Es uno de los artistas nacionales mejor cotizados en el extranjero, pero su obra se ha visto pocas veces en Chile. Radicado en Nueva York hace casi 10 años, Iván Navarro ha consolidado su carrera a punta de  exposiciones en Europa y Estados Unidos, además del gran impulso que tomó su obra en el mercado del arte luego de que Charles Saatchi comprara una de sus obras. Ahora, el artista brilla como único representante del primer pabellón que tiene Chile en la Bienal de Venecia, que se realiza hasta noviembre. Parece la oportunidad perfecta para que Galería Moro, su representante en Chile, presente una gran retrospectiva en el país.

Se trata de Obras recientes, muestra que se inaugura este jueves, en la sede de Merced 349 de Galería Moro, que incluye siete trabajos del artista, desde 2000 hasta 2008. "Es la primera vez que se muestra un registro tan amplio de Navarro. Hasta ahora sólo fue un par de piezas, pero ahora seleccionamos distintos formatos de su trabajo. Eso no se había hecho", dice el galerista Juan Pablo Moro.

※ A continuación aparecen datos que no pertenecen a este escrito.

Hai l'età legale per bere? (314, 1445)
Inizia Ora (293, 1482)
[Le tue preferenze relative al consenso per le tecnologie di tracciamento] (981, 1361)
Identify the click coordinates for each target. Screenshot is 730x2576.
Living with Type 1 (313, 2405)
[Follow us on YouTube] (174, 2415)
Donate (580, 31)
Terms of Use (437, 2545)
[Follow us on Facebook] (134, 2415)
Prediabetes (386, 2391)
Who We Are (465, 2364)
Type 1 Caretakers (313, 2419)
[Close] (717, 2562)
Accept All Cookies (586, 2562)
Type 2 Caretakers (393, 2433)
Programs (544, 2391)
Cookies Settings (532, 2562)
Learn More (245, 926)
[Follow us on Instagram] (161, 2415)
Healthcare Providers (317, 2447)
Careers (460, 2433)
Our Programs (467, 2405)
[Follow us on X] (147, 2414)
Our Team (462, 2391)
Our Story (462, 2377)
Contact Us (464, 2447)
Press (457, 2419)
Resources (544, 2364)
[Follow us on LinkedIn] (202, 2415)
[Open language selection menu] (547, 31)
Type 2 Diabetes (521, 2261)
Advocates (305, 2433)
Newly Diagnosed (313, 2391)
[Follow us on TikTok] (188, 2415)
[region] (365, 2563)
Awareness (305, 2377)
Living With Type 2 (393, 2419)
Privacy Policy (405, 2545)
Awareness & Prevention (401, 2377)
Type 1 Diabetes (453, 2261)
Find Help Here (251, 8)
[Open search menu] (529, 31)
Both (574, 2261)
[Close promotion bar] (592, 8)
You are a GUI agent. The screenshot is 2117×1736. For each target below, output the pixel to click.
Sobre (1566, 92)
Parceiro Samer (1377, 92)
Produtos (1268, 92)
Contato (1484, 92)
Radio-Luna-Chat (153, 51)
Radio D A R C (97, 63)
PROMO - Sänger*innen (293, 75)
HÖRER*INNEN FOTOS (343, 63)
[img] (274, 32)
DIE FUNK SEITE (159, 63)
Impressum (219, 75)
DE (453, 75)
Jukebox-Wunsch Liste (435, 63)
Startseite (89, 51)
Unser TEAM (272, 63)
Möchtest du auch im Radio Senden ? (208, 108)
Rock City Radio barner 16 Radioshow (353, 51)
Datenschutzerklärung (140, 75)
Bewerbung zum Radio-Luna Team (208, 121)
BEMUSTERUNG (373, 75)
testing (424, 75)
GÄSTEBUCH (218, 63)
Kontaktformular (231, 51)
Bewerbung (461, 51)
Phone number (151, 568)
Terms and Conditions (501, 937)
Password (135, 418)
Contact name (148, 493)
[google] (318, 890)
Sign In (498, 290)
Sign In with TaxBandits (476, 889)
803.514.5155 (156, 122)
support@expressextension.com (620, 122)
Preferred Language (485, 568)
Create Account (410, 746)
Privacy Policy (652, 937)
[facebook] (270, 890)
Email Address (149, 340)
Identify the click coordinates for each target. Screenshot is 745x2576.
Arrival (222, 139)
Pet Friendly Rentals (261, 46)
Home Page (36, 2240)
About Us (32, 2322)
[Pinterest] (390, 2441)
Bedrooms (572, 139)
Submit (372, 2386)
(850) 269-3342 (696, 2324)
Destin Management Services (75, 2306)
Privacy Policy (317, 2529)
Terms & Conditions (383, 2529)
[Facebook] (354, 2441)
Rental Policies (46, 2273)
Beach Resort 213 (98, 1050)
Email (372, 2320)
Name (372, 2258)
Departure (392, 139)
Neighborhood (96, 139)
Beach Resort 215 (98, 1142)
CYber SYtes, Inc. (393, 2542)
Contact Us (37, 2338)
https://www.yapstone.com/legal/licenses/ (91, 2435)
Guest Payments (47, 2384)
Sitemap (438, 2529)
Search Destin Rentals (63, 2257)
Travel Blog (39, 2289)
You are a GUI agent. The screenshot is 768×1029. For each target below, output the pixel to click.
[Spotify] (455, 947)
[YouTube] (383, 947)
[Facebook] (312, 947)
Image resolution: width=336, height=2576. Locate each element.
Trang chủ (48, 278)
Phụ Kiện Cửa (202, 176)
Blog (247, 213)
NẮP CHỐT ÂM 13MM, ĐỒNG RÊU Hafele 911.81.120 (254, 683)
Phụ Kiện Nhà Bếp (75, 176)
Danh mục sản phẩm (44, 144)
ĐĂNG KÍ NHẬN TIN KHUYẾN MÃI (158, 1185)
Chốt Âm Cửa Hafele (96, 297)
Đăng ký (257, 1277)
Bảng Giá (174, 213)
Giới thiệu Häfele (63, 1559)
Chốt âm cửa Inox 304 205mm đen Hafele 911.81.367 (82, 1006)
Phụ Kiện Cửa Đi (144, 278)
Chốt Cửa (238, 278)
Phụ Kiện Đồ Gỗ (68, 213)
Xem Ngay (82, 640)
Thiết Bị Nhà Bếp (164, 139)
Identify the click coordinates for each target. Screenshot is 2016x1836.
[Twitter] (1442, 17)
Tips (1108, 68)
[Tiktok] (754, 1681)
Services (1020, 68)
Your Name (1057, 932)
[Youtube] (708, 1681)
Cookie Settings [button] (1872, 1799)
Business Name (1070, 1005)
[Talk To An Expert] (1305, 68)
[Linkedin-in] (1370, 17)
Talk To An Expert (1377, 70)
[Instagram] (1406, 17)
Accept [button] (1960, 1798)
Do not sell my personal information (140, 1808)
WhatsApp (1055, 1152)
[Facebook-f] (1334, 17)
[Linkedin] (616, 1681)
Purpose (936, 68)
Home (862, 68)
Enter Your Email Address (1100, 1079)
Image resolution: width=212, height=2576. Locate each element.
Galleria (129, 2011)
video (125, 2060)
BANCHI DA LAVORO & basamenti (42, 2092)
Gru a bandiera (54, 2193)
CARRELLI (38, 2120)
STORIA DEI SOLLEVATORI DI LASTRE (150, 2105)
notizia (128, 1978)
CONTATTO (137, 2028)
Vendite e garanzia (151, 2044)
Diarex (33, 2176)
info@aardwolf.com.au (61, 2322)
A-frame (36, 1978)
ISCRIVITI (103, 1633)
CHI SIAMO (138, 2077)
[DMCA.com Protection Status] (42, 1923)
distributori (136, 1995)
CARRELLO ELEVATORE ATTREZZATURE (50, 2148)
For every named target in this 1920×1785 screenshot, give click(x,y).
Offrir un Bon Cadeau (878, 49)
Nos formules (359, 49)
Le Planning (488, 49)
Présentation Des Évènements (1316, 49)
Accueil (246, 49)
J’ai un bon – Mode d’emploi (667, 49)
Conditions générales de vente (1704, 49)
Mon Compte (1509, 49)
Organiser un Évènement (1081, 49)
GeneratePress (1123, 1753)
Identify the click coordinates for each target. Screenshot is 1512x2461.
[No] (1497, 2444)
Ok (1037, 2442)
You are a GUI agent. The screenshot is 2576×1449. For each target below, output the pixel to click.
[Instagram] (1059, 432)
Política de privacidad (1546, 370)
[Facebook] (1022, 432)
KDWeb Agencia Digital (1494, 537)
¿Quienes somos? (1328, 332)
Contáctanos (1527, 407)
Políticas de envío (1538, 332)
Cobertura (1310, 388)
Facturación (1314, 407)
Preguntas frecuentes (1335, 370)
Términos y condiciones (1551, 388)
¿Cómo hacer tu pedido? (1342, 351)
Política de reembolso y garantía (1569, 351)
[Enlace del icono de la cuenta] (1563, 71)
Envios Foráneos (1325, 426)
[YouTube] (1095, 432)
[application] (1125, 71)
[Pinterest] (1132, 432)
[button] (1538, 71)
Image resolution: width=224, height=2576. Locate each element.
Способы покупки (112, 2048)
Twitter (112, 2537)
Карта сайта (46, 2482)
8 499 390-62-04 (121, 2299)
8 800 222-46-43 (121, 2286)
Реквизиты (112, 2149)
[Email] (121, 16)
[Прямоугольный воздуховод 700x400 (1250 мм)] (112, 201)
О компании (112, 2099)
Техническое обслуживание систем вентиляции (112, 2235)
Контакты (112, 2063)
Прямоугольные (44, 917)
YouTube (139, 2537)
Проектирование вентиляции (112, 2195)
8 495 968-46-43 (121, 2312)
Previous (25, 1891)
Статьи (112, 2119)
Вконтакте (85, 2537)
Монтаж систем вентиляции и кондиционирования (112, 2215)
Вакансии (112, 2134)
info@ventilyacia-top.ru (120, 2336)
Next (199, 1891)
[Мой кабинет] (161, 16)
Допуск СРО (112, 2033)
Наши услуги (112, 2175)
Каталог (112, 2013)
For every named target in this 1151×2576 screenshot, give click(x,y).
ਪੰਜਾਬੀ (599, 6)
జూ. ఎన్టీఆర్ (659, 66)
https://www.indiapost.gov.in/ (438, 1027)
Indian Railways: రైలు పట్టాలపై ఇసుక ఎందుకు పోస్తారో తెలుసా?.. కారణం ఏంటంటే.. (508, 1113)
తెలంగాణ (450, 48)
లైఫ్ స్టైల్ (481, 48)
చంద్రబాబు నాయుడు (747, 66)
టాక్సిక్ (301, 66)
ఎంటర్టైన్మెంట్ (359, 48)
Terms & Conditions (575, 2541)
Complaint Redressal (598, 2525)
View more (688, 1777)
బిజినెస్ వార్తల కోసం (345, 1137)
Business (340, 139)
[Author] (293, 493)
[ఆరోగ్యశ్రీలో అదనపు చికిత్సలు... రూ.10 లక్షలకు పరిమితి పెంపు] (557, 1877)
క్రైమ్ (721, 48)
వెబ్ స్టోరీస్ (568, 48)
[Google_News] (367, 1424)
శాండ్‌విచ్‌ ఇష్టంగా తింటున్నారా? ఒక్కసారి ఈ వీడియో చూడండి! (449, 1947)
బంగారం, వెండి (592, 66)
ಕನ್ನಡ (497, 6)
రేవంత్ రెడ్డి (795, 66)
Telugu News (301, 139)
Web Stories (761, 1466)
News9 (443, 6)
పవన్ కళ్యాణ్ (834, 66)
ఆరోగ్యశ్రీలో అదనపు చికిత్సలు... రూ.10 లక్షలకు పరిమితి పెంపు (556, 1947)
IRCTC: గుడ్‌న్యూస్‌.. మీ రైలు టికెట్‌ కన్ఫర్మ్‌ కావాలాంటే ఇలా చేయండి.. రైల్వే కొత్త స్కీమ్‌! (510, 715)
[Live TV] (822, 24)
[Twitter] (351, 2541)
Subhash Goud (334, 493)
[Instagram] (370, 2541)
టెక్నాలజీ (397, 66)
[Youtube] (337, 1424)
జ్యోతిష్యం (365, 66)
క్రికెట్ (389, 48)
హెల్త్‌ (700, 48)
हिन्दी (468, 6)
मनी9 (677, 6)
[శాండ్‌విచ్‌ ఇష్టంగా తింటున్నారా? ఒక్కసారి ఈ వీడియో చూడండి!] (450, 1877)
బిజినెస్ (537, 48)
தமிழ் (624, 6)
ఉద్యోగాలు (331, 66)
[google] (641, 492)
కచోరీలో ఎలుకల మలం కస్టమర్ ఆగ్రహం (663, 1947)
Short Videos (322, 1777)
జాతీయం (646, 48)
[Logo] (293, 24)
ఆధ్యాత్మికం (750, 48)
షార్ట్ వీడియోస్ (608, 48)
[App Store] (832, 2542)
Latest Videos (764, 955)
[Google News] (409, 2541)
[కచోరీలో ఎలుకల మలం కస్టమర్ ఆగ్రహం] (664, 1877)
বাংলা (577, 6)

La muestra incluye tres obras inéditas en Chile: Assembly Line, una caja de herramientas de metal con tubos fluorescentes entre un espejo y otro; Angel, una obra a dos manos que Navarro desarrolló con su esposa, la artista Courtney Smith, donde se usó parte de mobiliario, luces y espejos; y Dónde están, serie de obras que el artista realizó para la casa editora Polígrafa.

REFLEXION Y BELLEZA
La obra de Navarro se caracteriza por usar el calor y la electricidad de los tubos fluorescentes para transmitir un discurso de carácter social, histórico y político.  La represión y los derechos humanos han sido temas recurrentes en su obra, que también se cruza con la necesidad de plantear su historia personal y las conexiones que hay entre su experiencia en Chile y su vida en Nueva York. "Con los años, su obra adquiere más profundidad. La exploración que hace con los temas relacionados con la violencia  es cada vez más sutil. Si bien sigue trabajando con tubos de neón y con espejos, con el tema de la ilusión, su trabajo ha adquirido mayores matices", señala Moro. "Desde el principio, me impactó la rigurosidad con la que enfrenta su trabajo. Su reflexión sobre el  ser humano en situaciones limíte es muy interesante. Es  un artista que profundiza en los temas y que, al mismo tiempo, consigue obras de alto valor estético. Muy pocos logran lo mismo".

La exposición también abarca el trabajo de Navarro en el formato audiovisual con Monumento a Víctor Jara, videoclip sobre la última canción que el cantautor escribió, pero que nunca pudo interpretar, y Pachamama, el más emblemático de sus registros, donde Navarro recorre la ciudad con una carretilla hecha de tubos de neón que se va prendiendo a medida que avanza el viaje. Por último, se dará un documental con la participación del artista en Venecia, además de catálogos con la obras que llevó a la bienal.